Common methods of observation used with optical microscopes
A light microscope is an optical instrument that uses light as a source to magnify and observe tiny structures that are invisible to the naked eye. *The earliest microscope was made by an optician in 1604.
Over the past two decades, scientists have discovered that optical microscopes can be used to detect, track, and image objects that are smaller than half the wavelength of conventional visible light, or a few hundred nanometers.
Because optical microscopes have not traditionally been used to study the nanometer scale, they often lack calibrated comparisons to standards to check that the results are correct for accurate information at that scale. A microscope can** consistently indicate the same position of an individual molecule or nanoparticle. However, at the same time, it can be highly inaccurate, and the position of an object identified by a microscope to within a billionth of a meter may in fact be a millionth of a meter, because there is no error.

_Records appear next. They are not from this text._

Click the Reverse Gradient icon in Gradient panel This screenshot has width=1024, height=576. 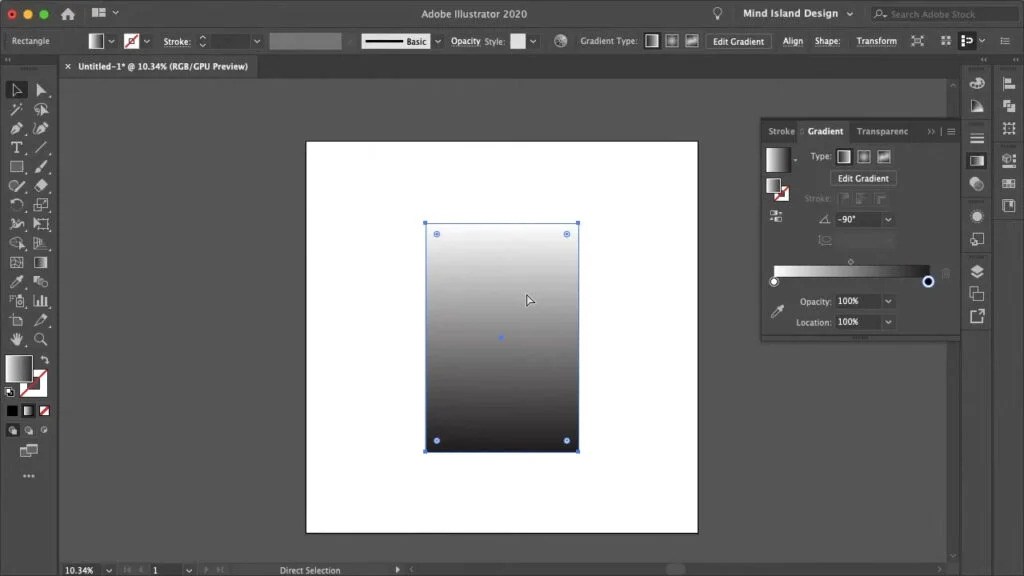coord(776,216)
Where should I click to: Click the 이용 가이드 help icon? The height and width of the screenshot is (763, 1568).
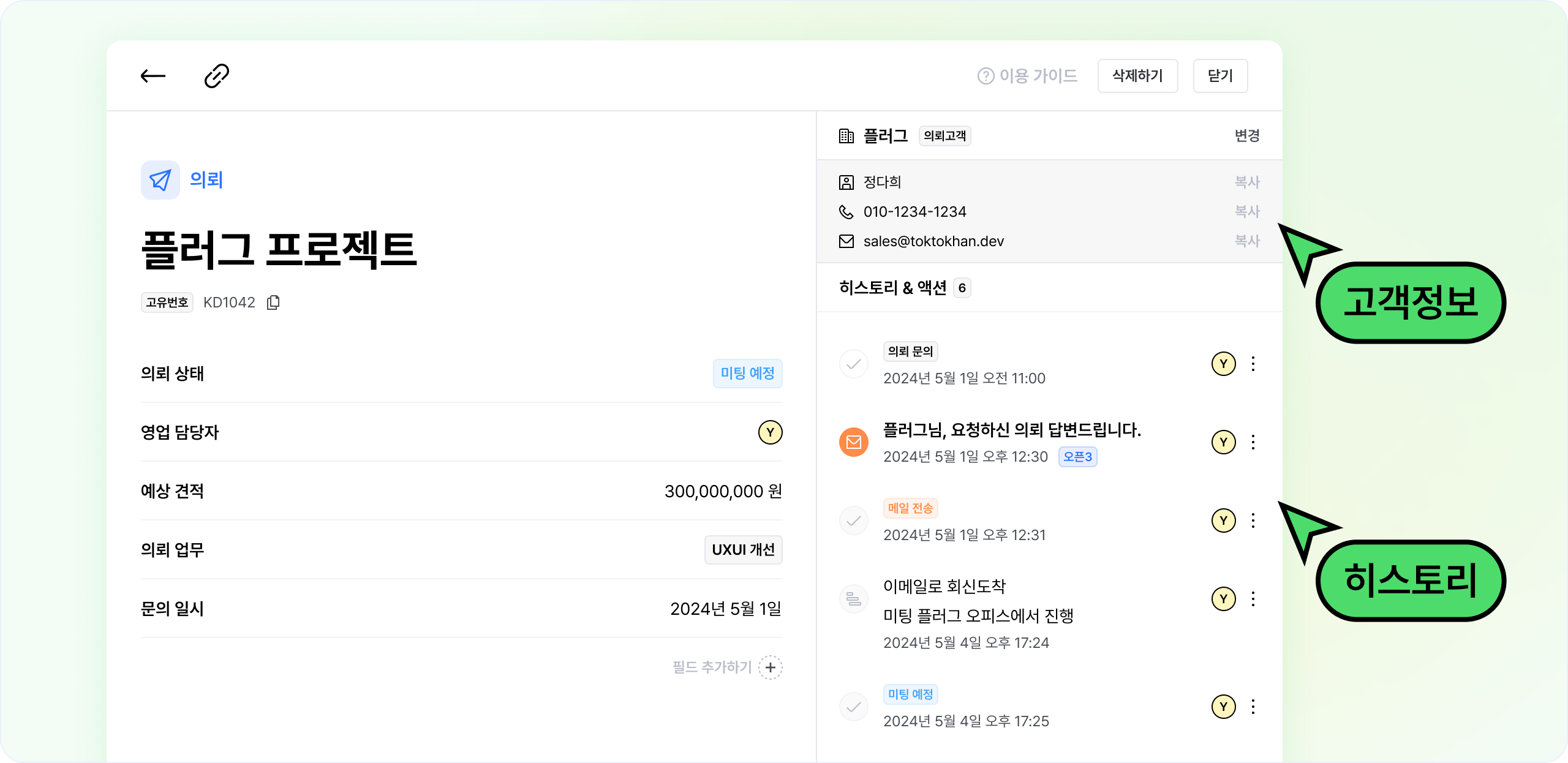[x=986, y=76]
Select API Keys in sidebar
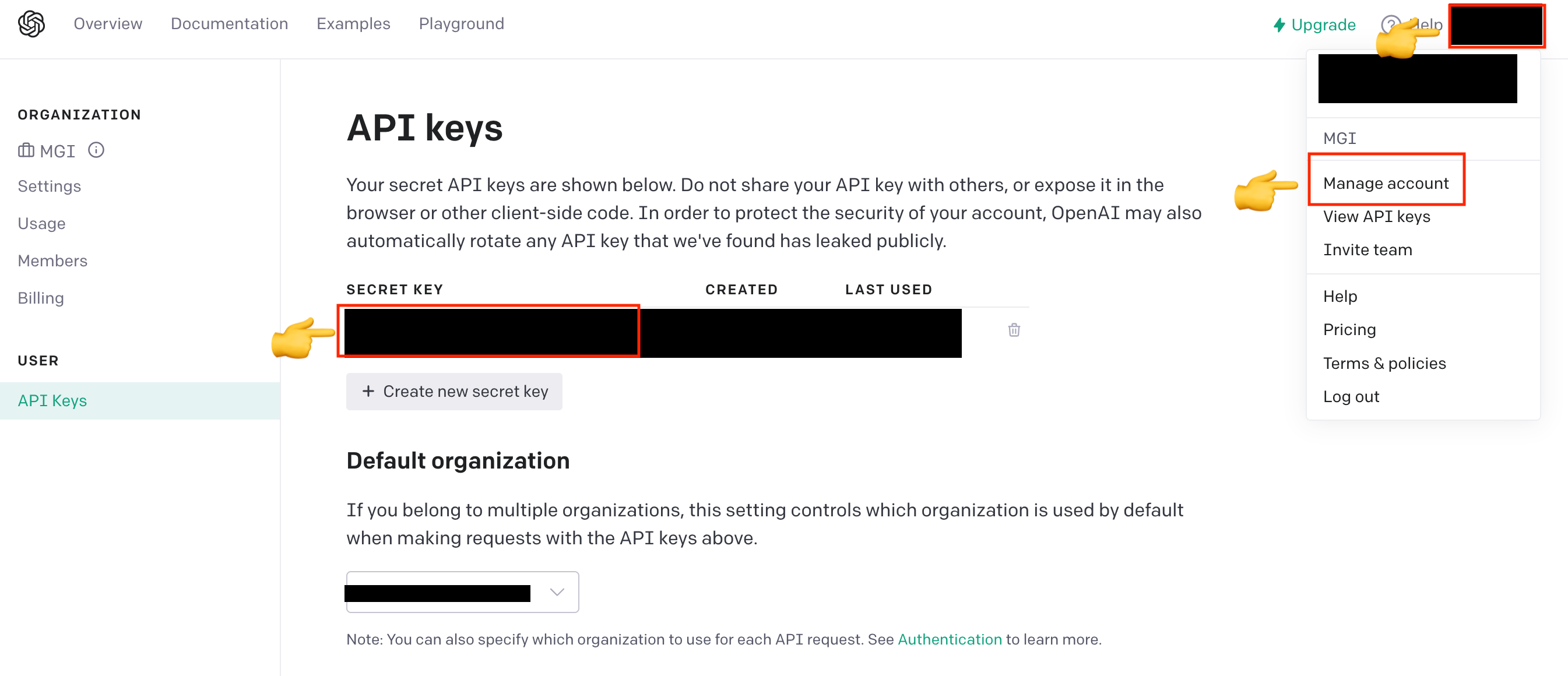This screenshot has width=1568, height=676. pyautogui.click(x=52, y=400)
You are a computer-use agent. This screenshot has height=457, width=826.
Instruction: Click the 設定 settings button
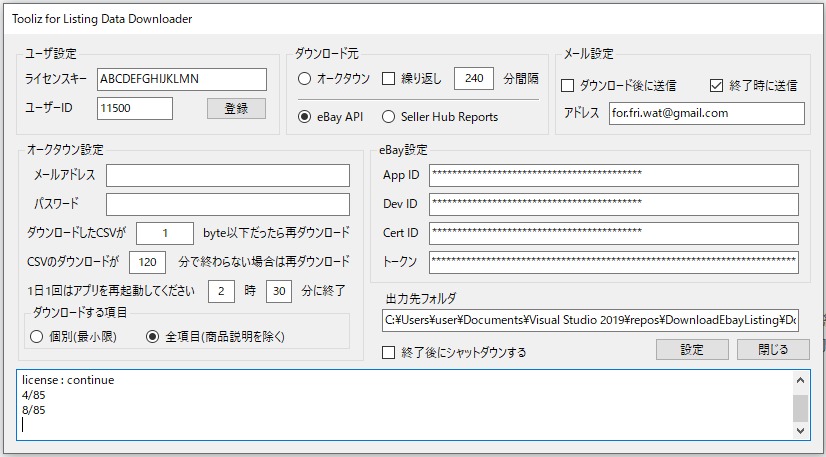coord(691,349)
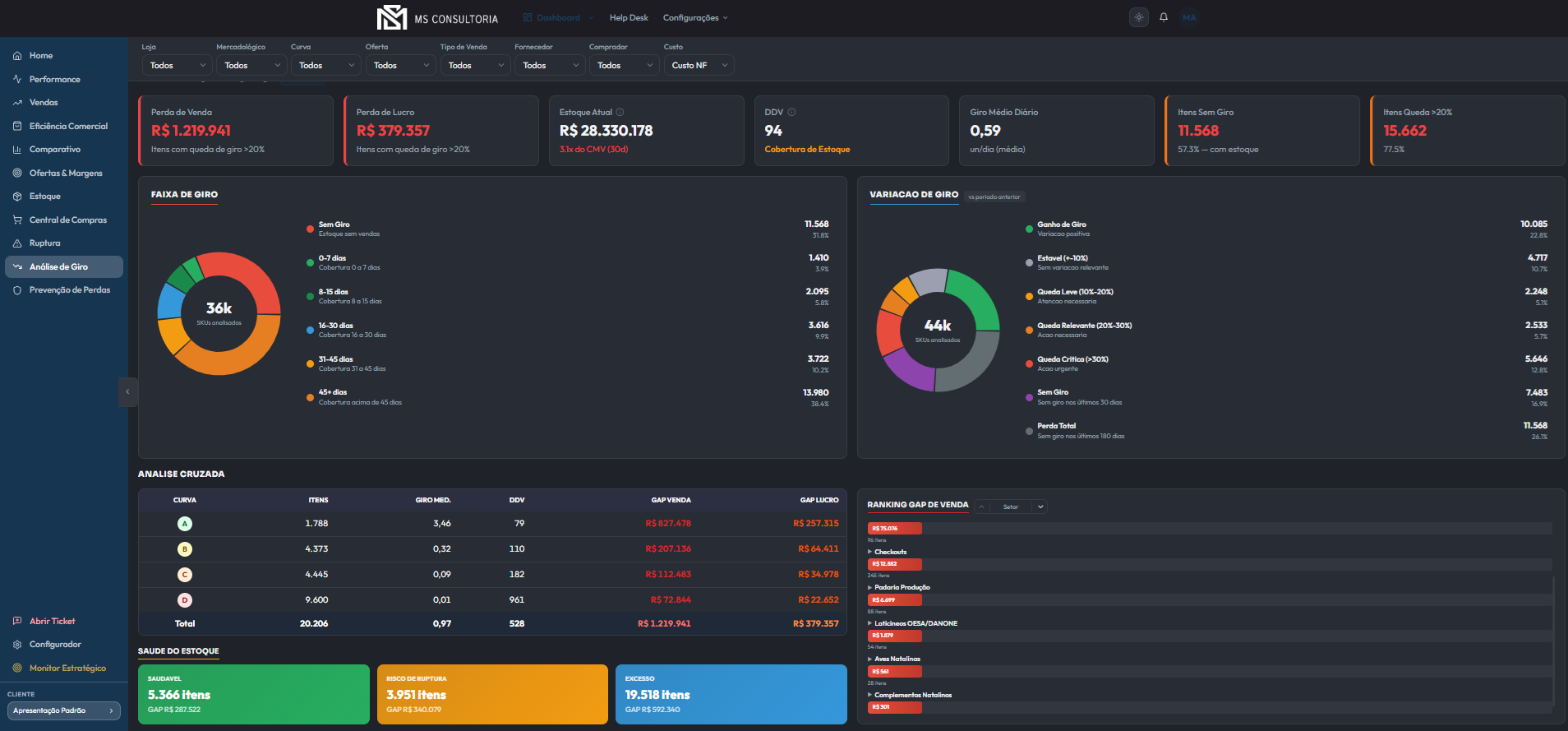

Optical microscopes are common in laboratory instruments and can easily magnify different samples, from delicate biological samples to electrical and mechanical devices. Similarly, optical microscopes are becoming increasingly capable and affordable as they combine the lights in your smartphone with a scientific version of a video camera.
Common Observation Methods for Optical Microscopes
Differential Interference (DIC) observation method
Principle
Polarized light is broken up into mutually perpendicular, equal-intensity beams by means of a special prism. The beams pass through the examined object at two extremely close points (smaller than the resolution of the microscope), thus differing slightly in phase, giving the image a stereoscopic three-dimensional feel.
Features
Can make the examined object produce three-dimensional three-dimensional feeling observation effect is more intuitive. No special objective lens is required, and it works better with fluorescence observation, and the color change of the background and the object can be adjusted to achieve the desired effect.
Darkfield Observation Method
Dark field is actually dark field illumination. It is different from bright field in that it does not directly observe the illuminated light, but the light reflected or diffracted from the object being examined. As a result, the field of view is a dark background, while the examined object presents a bright image.
The principle of dark field of view is based on the Tyndall phenomenon in optics, where fine dust cannot be observed by the human eye in the case of a strong direct light passing through it, which is caused by the strong light being directed around it. If light is directed at it obliquely, the particles seem to increase in size due to the reflection of light and become visible to the human eye. A special accessory required for dark-field observation is a dark-field spotting scope. It is characterized by not letting the light beam pass through the examined object from bottom to top, but changing the path of the light so that it is directed obliquely towards the examined object, so that the illuminating light does not enter directly into the objective lens, and a bright image is formed by using the reflected or diffracted light from the surface of the examined object. The resolution of dark-field observation is much higher than bright-field observation, reaching 0.02-0.004μm.